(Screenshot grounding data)
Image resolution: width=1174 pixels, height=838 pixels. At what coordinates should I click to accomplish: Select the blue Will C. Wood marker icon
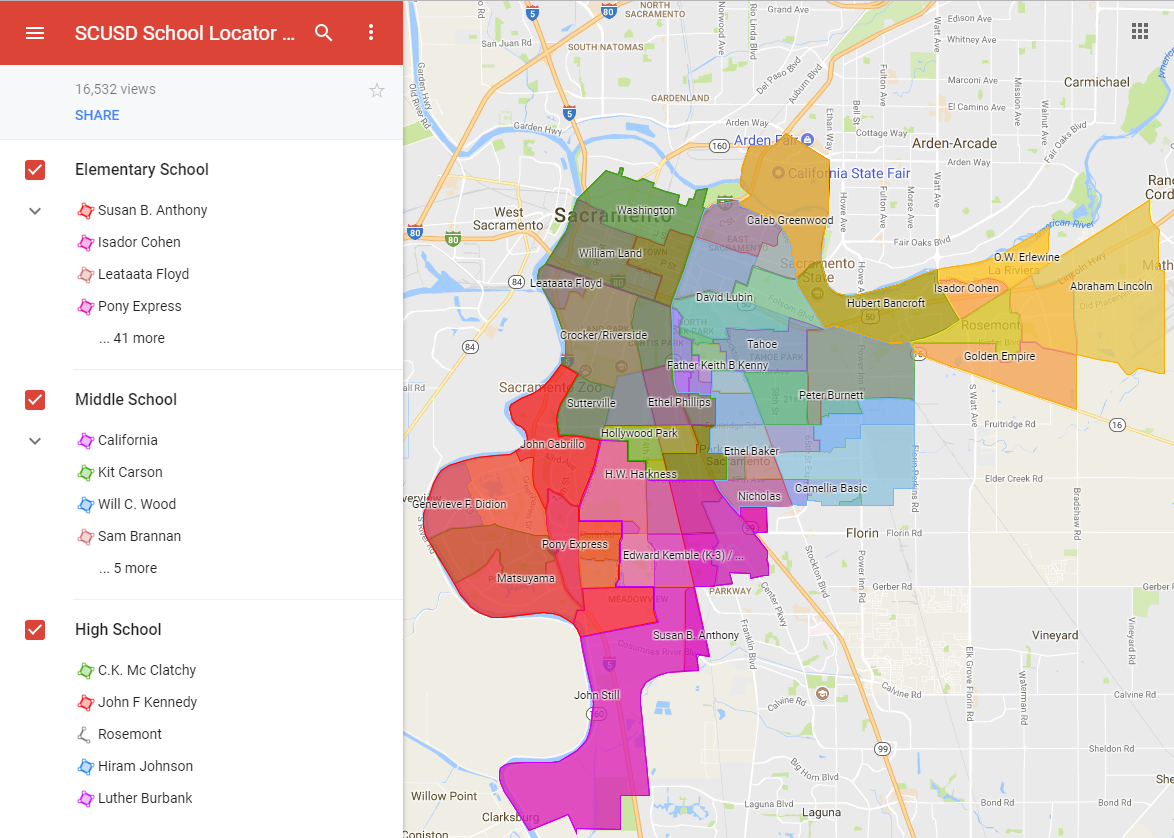point(84,504)
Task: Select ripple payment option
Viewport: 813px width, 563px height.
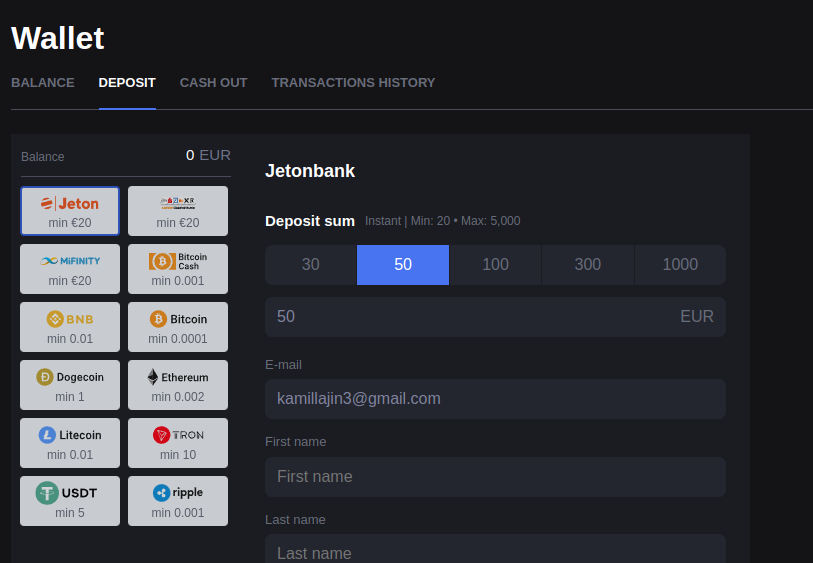Action: coord(178,501)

## Problem details
Pictures stay out; the data above is to be returned exactly.

## Solution below
Image resolution: width=1174 pixels, height=838 pixels. At what coordinates should I click to accomplish: Select the blue Will C. Wood marker icon
point(84,504)
Task: Select ripple payment option
Viewport: 813px width, 563px height.
Action: coord(178,501)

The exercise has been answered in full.